Wednesday, January 24, 2024

What Kind of Writer Do I Want to Be?

Preparing my book for publication has been quite the experience. Throughout the editing and proofreading process I have been forced to examine the work in more detail than I thought possible. I have discovered that it is one thing to write something, it is entirely another to examine what you have written honestly. Over the past two months I have probably read back through the thing a half dozen times and each time I find something else I don’t like. I still love the story and still feel fondness for the characters, but close and painstaking examination of my work has revealed a few writer ticks I didn’t even know I had. There are expressions I use too often, unnecessary phrases that pop up here and there that add nothing except annoyance. There are numbers I use too often—how many times can anything last “30 minutes”? 

But the big question that I have been forced to address is this—what kind of writer do I want to be? Back in the day there was that great rivalry and debate between Faulkner and Hemingway, Faulkner with his big fancy words and flowery descriptions, and Hemingway with his short, tight sentences and unadorned style. I preferred Hemingway then and now. Today both styles are on display in just about everything written by Cormac McCarthy. While I will freely admit that Mr.

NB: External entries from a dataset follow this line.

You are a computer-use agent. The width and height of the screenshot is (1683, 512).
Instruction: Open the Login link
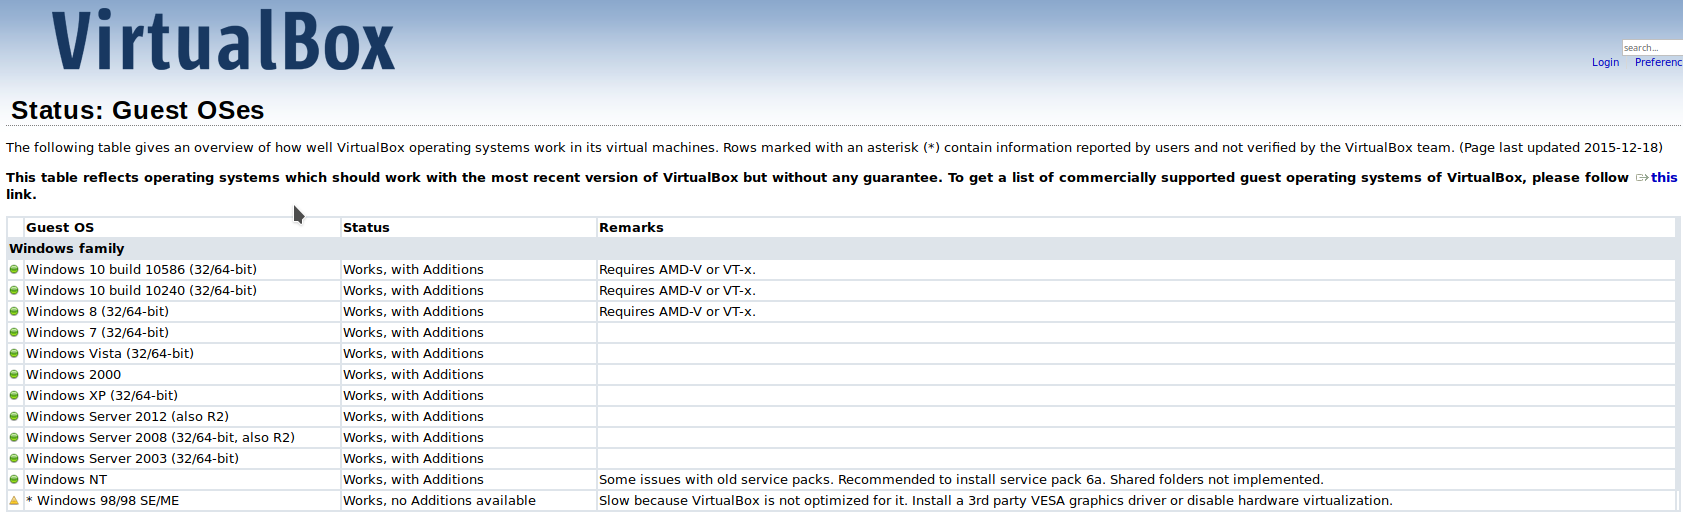click(1605, 62)
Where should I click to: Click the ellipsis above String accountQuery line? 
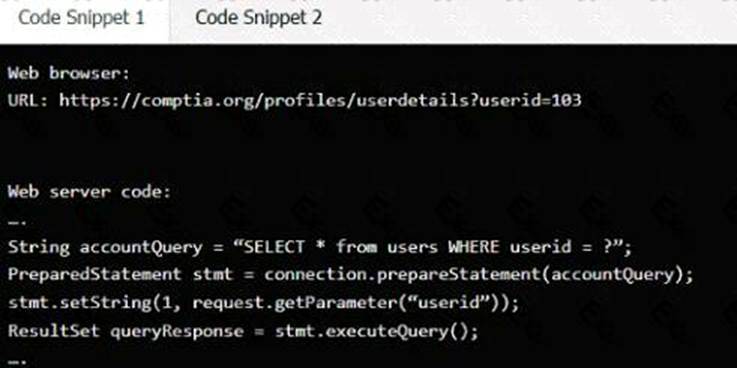[x=14, y=221]
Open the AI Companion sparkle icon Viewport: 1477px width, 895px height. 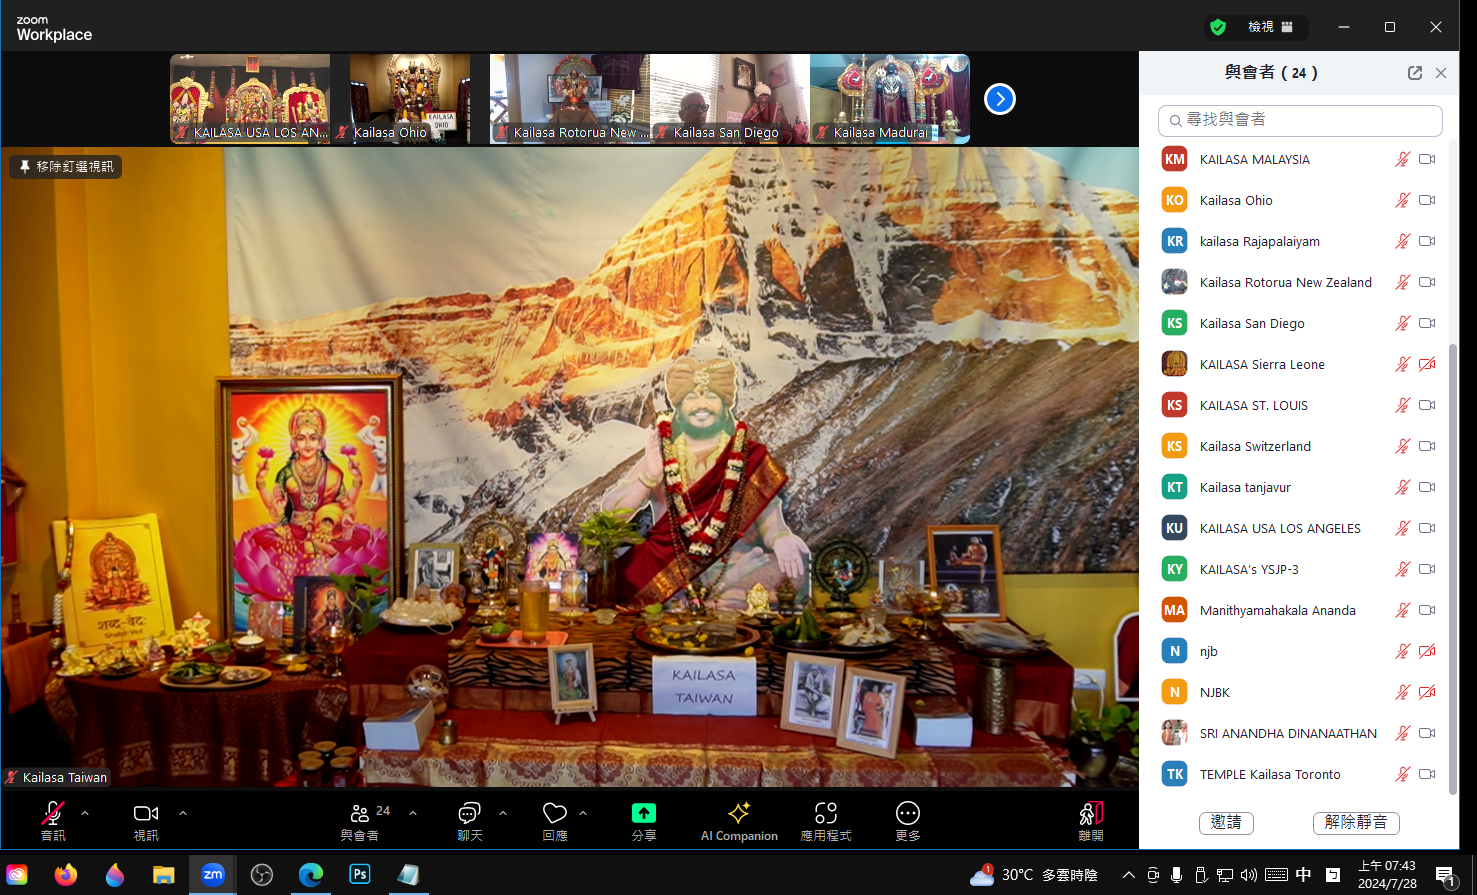[739, 813]

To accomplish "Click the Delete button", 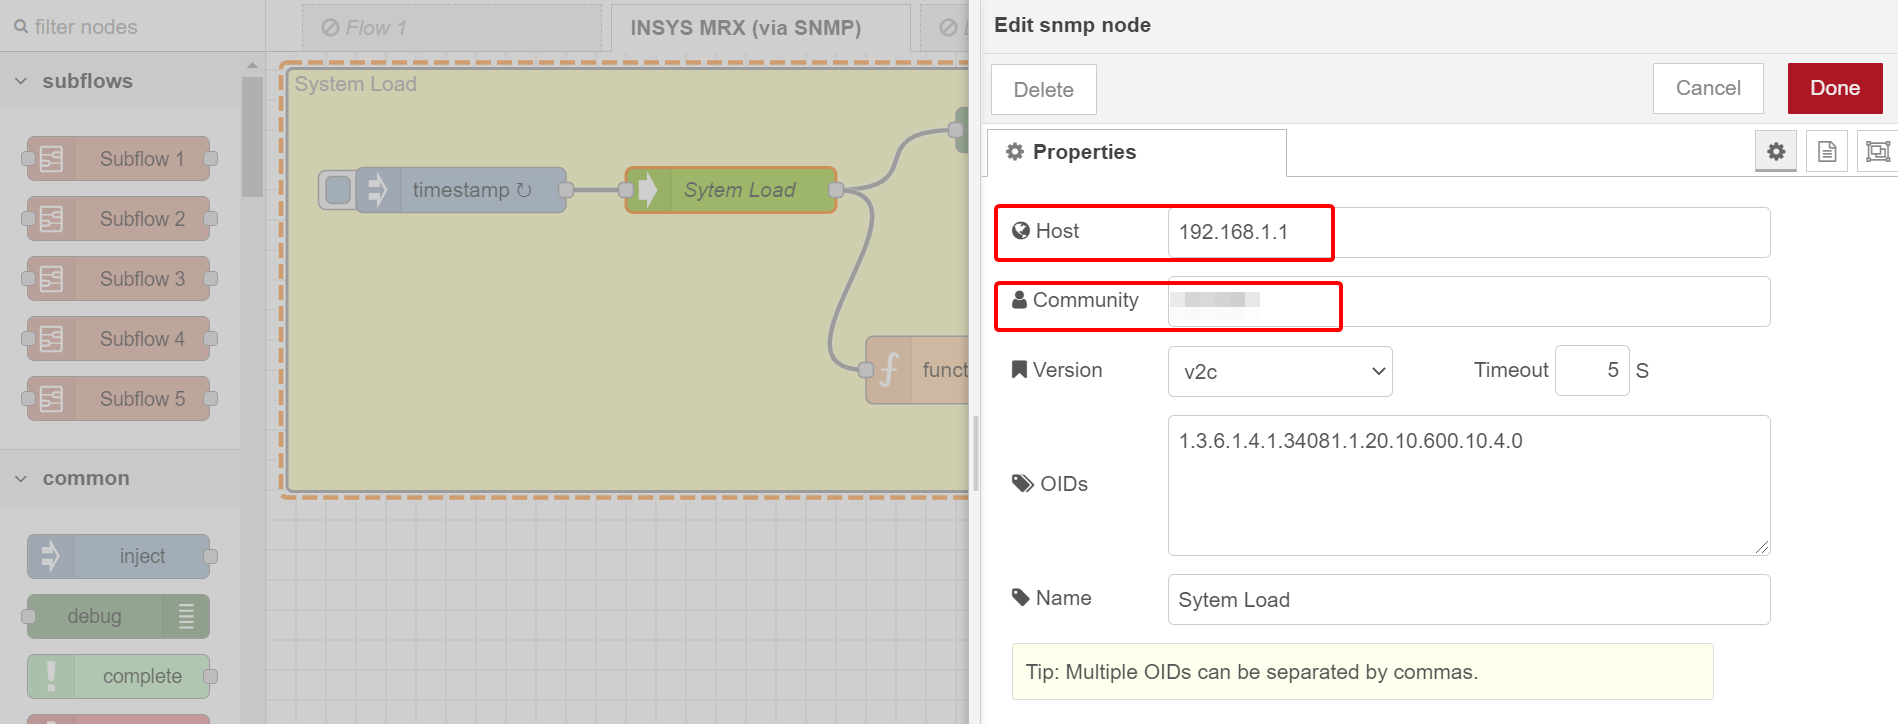I will coord(1043,90).
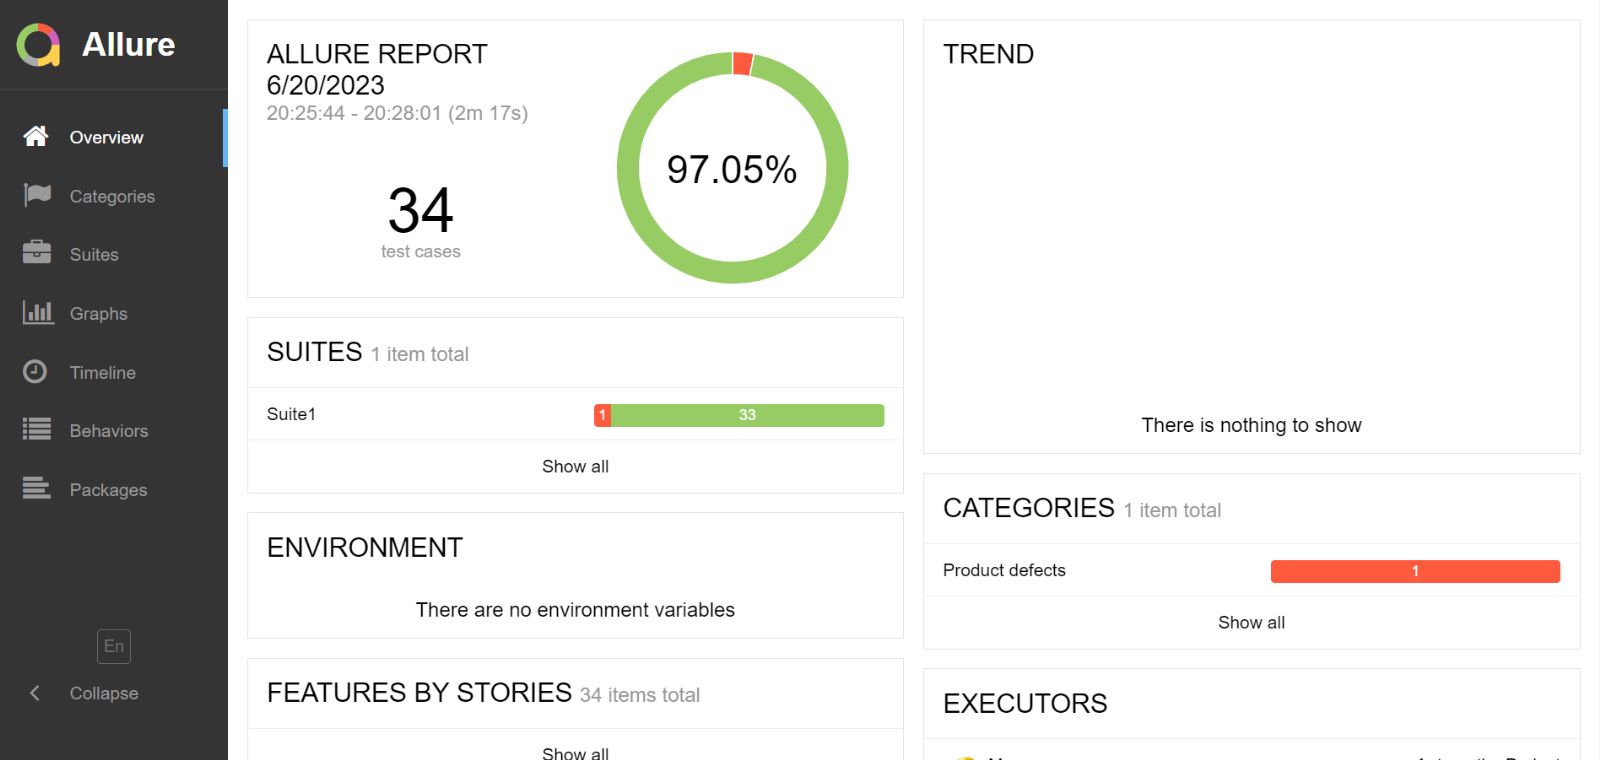Open the Behaviors menu item
The image size is (1600, 760).
[x=108, y=431]
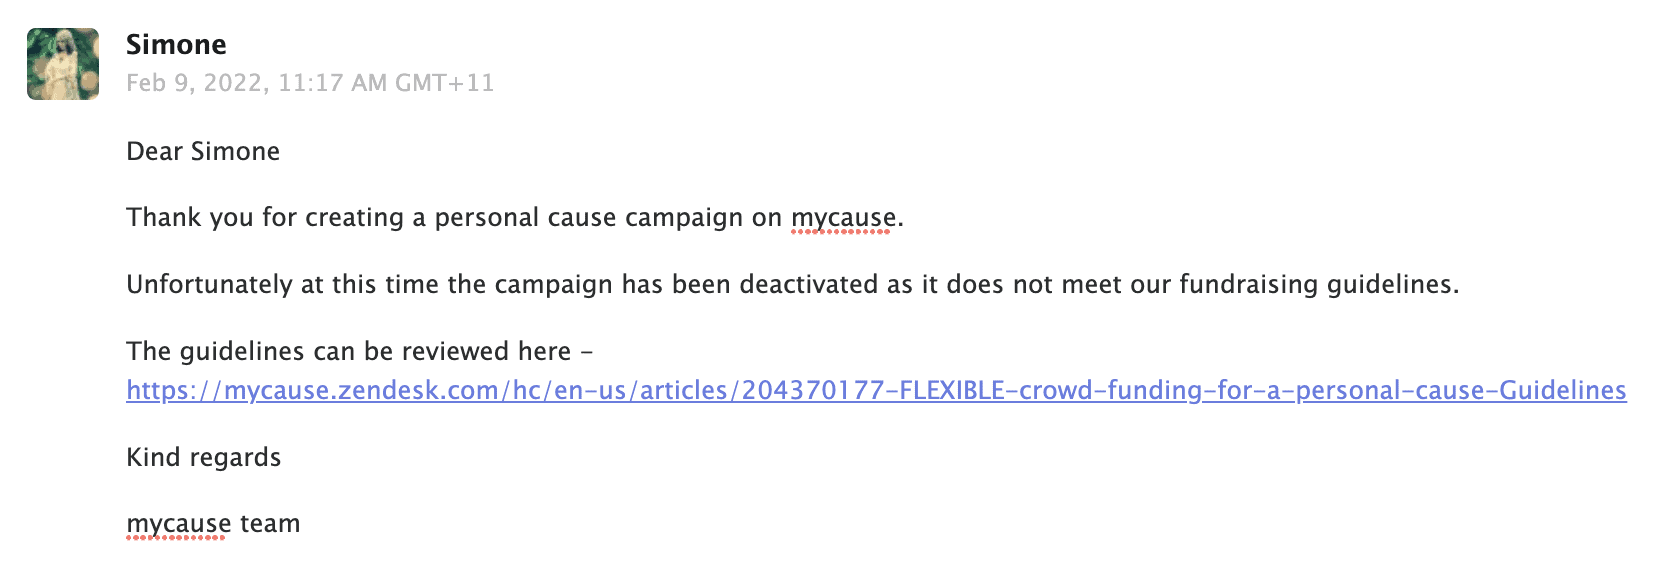Click the Feb 9, 2022 timestamp
This screenshot has height=584, width=1662.
pyautogui.click(x=197, y=83)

McCarthy is ten times the writer I will ever be, do I really want to use 500 words to describe the proper technique for scalping a head? I challenge any of you to read Blood Meridian and come out the other side a better person. I think I have a firm enough grasp on the extent of human depravity without needing one of Cormac’s 200,000 word novels to remind me of the depths to which we are capable of falling.

As a writer I don’t feel angry. I am not depressed or apocalyptic in outlook. I don’t feel oppressed or very much like an oppressor. I believe that human beings are capable of both creating beauty and destroying it. We are as equally adept at grand ideas and noble thoughts as we are treachery and deceit. I think that the best stories are the ones where characters display both extremes of our nature, grapple with them, then stumble upon a way forward. I want to tell stories that at least attempt to suggest that the better angels of our character have a fighting chance, that it is possible to overcome darkness, especially the darkness that lives inside the human heart. 

I love all types of writing. A good crime novel is great fun. Historical fiction is amazing. An occasional escapist romp is fun to read at the beach. So far, the novels I have written center around the relational conflict between friends, brothers and sisters, husbands and wives, the old and the young. I write stories about how delicate a thing friendship is, how fragile love can be and how easily it can be destroyed. But I also examine whether it is possible for broken relationships to be restored. I suppose my underlying conviction as a writer is that if the restoration of broken relationships isn’t possible, then we are all doomed. And if the redemption of the human heart is possible, most likely it will be miraculous.